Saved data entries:
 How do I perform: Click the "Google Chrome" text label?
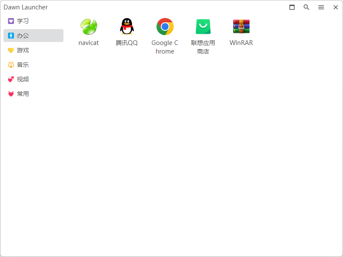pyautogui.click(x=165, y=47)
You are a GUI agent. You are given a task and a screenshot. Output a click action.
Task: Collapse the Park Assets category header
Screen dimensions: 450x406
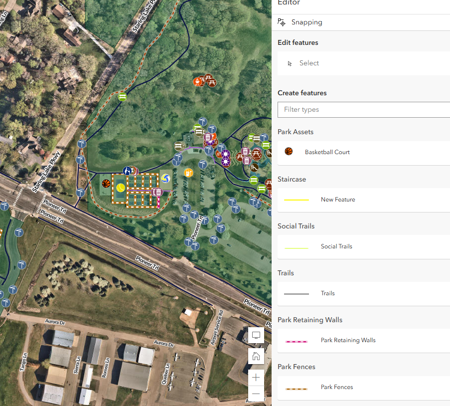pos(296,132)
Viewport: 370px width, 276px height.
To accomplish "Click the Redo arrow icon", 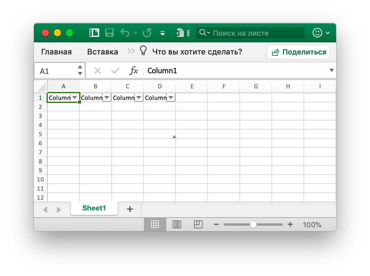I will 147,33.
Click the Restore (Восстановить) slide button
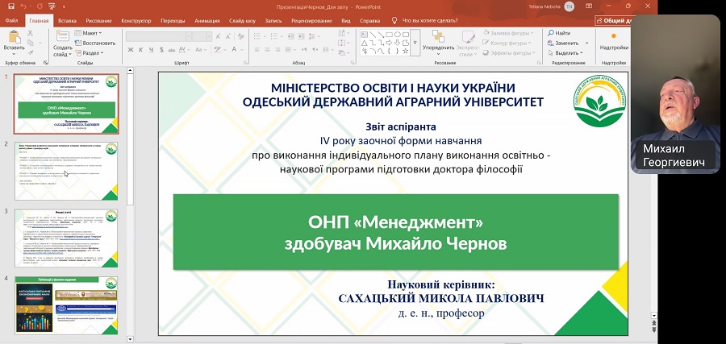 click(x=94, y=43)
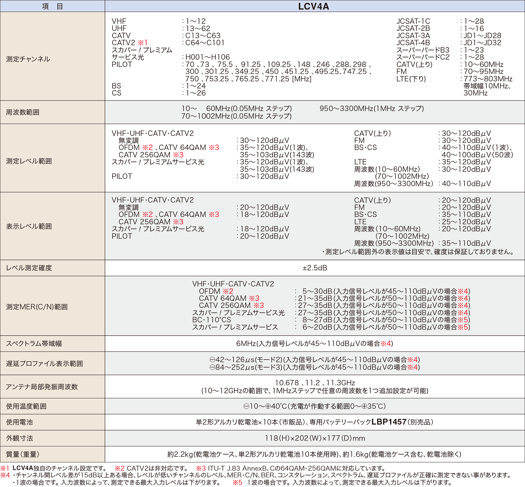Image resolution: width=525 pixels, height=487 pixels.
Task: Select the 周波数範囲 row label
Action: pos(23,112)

◆ TO DO: Please repeat exactly the data above from its first line to the line that contains "Viewport: 370px width, 276px height.", inclusive, and leave every picture out.

◆ OUTPUT OF THE TASK:
 How do I perform: Click the "Google Chrome" text label?
pyautogui.click(x=165, y=47)
You are a GUI agent. You are given a task and a screenshot. Output a click action.
Task: Collapse the Park Assets category header
Screen dimensions: 450x406
pos(296,132)
Viewport: 370px width, 276px height.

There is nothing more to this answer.